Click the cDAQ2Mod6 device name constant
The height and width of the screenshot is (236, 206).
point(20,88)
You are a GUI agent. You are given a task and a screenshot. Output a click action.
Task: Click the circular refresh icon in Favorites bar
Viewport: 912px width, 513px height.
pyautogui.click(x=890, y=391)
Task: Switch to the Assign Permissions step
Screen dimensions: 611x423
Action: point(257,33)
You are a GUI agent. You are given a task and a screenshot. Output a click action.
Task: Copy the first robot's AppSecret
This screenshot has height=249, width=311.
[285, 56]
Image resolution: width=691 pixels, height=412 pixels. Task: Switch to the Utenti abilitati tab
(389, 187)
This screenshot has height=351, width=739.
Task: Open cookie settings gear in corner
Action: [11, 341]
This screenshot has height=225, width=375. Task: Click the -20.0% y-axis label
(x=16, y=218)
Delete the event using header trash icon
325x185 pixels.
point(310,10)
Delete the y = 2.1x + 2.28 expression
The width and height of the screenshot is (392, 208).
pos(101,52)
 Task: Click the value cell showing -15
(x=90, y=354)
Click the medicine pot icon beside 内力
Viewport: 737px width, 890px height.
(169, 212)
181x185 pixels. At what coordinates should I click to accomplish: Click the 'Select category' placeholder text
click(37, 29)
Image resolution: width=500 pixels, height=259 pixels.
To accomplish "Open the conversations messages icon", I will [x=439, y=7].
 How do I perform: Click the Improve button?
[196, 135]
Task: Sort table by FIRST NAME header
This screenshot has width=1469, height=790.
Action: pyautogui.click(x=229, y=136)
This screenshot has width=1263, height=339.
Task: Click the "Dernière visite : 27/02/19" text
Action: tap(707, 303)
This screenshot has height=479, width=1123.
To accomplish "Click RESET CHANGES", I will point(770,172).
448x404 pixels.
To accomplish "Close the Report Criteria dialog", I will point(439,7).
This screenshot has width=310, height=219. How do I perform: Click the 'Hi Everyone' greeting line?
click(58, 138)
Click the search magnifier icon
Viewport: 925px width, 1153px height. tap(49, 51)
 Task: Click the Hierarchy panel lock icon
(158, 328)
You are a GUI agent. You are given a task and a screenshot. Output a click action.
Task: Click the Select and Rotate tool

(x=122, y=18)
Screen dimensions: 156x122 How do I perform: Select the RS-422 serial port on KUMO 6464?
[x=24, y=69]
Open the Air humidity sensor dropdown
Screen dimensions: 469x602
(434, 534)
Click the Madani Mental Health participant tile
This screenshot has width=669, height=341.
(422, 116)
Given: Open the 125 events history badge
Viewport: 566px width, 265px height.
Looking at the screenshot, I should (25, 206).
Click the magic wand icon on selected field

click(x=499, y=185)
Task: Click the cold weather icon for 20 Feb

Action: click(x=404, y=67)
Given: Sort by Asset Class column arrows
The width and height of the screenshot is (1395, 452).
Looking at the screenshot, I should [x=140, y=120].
+ + + + + + +
▶ Activity
What lines of the material above include "Delete"? Copy each one.

▶ Answer box
Delete the event using header trash icon
Delete the y = 2.1x + 2.28 expression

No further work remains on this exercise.